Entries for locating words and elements
>> START
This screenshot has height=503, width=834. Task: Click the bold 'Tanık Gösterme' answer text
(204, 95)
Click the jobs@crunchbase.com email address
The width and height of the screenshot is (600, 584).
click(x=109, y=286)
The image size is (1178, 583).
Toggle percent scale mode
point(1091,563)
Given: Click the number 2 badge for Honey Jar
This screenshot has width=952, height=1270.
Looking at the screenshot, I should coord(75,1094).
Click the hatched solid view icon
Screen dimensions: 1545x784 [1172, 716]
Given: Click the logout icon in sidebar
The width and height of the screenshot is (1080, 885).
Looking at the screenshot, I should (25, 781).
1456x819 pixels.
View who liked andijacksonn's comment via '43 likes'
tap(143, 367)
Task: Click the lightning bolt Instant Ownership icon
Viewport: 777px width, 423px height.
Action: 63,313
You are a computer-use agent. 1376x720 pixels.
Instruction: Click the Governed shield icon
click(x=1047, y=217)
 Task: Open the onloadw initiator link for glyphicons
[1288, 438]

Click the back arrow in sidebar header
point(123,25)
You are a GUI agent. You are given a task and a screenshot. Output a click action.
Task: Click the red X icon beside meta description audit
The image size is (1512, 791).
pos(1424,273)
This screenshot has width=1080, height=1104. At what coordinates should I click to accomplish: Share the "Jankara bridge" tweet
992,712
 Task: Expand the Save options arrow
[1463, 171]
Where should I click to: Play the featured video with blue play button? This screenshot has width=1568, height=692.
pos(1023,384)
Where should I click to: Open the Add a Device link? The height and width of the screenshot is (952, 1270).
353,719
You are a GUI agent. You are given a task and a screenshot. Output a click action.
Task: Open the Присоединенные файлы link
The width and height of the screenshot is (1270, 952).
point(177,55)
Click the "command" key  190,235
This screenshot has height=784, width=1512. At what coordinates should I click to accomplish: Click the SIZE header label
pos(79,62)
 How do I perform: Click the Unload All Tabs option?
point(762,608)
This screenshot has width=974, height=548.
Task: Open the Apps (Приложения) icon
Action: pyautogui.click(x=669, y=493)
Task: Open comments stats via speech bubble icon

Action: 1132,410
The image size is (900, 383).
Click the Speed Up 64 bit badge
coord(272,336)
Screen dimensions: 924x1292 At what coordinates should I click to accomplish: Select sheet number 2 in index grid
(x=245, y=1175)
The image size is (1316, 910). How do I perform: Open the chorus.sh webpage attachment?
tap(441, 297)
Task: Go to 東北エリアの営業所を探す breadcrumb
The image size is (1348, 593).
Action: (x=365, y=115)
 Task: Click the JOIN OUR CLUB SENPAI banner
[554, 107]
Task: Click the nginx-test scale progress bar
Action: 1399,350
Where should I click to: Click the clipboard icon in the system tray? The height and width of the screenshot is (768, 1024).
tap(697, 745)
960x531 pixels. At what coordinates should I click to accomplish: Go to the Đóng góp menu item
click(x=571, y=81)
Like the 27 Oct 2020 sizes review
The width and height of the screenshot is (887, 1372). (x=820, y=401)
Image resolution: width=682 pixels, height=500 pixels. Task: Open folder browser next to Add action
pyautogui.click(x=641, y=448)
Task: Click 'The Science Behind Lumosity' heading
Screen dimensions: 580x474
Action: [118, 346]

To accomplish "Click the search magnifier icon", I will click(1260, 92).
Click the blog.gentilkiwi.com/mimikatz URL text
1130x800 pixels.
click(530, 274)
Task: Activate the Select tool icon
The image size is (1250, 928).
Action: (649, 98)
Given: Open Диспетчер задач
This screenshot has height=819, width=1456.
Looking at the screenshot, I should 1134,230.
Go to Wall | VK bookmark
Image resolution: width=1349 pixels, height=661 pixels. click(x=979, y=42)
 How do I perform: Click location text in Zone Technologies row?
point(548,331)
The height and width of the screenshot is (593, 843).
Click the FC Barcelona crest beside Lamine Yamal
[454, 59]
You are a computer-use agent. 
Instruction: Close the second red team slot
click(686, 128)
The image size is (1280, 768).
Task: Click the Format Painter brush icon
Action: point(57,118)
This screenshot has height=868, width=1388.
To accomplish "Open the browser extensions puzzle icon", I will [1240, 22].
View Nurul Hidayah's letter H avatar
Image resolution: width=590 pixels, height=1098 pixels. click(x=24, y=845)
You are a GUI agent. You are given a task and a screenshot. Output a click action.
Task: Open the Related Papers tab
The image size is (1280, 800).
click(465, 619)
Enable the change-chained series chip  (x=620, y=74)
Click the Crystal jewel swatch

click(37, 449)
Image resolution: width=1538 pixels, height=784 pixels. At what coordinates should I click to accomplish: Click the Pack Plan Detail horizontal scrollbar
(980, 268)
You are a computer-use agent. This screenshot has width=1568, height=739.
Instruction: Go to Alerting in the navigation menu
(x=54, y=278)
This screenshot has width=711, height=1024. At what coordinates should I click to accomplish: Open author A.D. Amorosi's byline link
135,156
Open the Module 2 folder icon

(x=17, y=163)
>> END
**PROBLEM DETAILS**
Can you reproduce the entire listing above word for word, leaving every line unchanged?

**COMPLETED TASK**
This screenshot has height=503, width=834. Task: Click the bold 'Tanık Gösterme' answer text
(204, 95)
Click the jobs@crunchbase.com email address
The width and height of the screenshot is (600, 584).
click(x=109, y=286)
The image size is (1178, 583).
Toggle percent scale mode
point(1091,563)
Given: Click the number 2 badge for Honey Jar
This screenshot has width=952, height=1270.
Looking at the screenshot, I should coord(75,1094).
Click the hatched solid view icon
Screen dimensions: 1545x784 [1172, 716]
Given: Click the logout icon in sidebar
The width and height of the screenshot is (1080, 885).
Looking at the screenshot, I should (25, 781).
1456x819 pixels.
View who liked andijacksonn's comment via '43 likes'
tap(143, 367)
Task: Click the lightning bolt Instant Ownership icon
Viewport: 777px width, 423px height.
Action: 63,313
You are a computer-use agent. 1376x720 pixels.
Instruction: Click the Governed shield icon
click(x=1047, y=217)
 Task: Open the onloadw initiator link for glyphicons
[1288, 438]

Click the back arrow in sidebar header
point(123,25)
You are a GUI agent. You are given a task and a screenshot. Output a click action.
Task: Click the red X icon beside meta description audit
The image size is (1512, 791).
pos(1424,273)
This screenshot has width=1080, height=1104. At what coordinates should I click to accomplish: Share the "Jankara bridge" tweet
992,712
 Task: Expand the Save options arrow
[1463, 171]
Where should I click to: Play the featured video with blue play button? This screenshot has width=1568, height=692.
pos(1023,384)
Where should I click to: Open the Add a Device link? The height and width of the screenshot is (952, 1270).
353,719
You are a GUI agent. You are given a task and a screenshot. Output a click action.
Task: Open the Присоединенные файлы link
The width and height of the screenshot is (1270, 952).
point(177,55)
Click the "command" key  190,235
This screenshot has height=784, width=1512. At what coordinates should I click to accomplish: Click the SIZE header label
pos(79,62)
 How do I perform: Click the Unload All Tabs option?
point(762,608)
This screenshot has width=974, height=548.
Task: Open the Apps (Приложения) icon
Action: pyautogui.click(x=669, y=493)
Task: Open comments stats via speech bubble icon

Action: 1132,410
The image size is (900, 383).
Click the Speed Up 64 bit badge
coord(272,336)
Screen dimensions: 924x1292 At what coordinates should I click to accomplish: Select sheet number 2 in index grid
(x=245, y=1175)
The image size is (1316, 910). How do I perform: Open the chorus.sh webpage attachment?
tap(441, 297)
Task: Go to 東北エリアの営業所を探す breadcrumb
The image size is (1348, 593).
Action: (x=365, y=115)
 Task: Click the JOIN OUR CLUB SENPAI banner
[554, 107]
Task: Click the nginx-test scale progress bar
Action: 1399,350
Where should I click to: Click the clipboard icon in the system tray? The height and width of the screenshot is (768, 1024).
tap(697, 745)
960x531 pixels. At what coordinates should I click to accomplish: Go to the Đóng góp menu item
click(x=571, y=81)
Like the 27 Oct 2020 sizes review
The width and height of the screenshot is (887, 1372). (x=820, y=401)
Image resolution: width=682 pixels, height=500 pixels. Task: Open folder browser next to Add action
pyautogui.click(x=641, y=448)
Task: Click 'The Science Behind Lumosity' heading
Screen dimensions: 580x474
Action: [118, 346]

To accomplish "Click the search magnifier icon", I will click(1260, 92).
Click the blog.gentilkiwi.com/mimikatz URL text
1130x800 pixels.
click(530, 274)
Task: Activate the Select tool icon
The image size is (1250, 928).
Action: (649, 98)
Given: Open Диспетчер задач
This screenshot has height=819, width=1456.
Looking at the screenshot, I should 1134,230.
Go to Wall | VK bookmark
Image resolution: width=1349 pixels, height=661 pixels. click(x=979, y=42)
 How do I perform: Click location text in Zone Technologies row?
point(548,331)
The height and width of the screenshot is (593, 843).
Click the FC Barcelona crest beside Lamine Yamal
[454, 59]
You are a computer-use agent. 
Instruction: Close the second red team slot
click(686, 128)
The image size is (1280, 768).
Task: Click the Format Painter brush icon
Action: point(57,118)
This screenshot has height=868, width=1388.
To accomplish "Open the browser extensions puzzle icon", I will [1240, 22].
View Nurul Hidayah's letter H avatar
Image resolution: width=590 pixels, height=1098 pixels. click(x=24, y=845)
You are a GUI agent. You are given a task and a screenshot. Output a click action.
Task: Open the Related Papers tab
The image size is (1280, 800).
click(465, 619)
Enable the change-chained series chip  (x=620, y=74)
Click the Crystal jewel swatch

click(37, 449)
Image resolution: width=1538 pixels, height=784 pixels. At what coordinates should I click to accomplish: Click the Pack Plan Detail horizontal scrollbar
(980, 268)
You are a computer-use agent. This screenshot has width=1568, height=739.
Instruction: Go to Alerting in the navigation menu
(x=54, y=278)
This screenshot has width=711, height=1024. At what coordinates should I click to accomplish: Open author A.D. Amorosi's byline link
135,156
Open the Module 2 folder icon

(x=17, y=163)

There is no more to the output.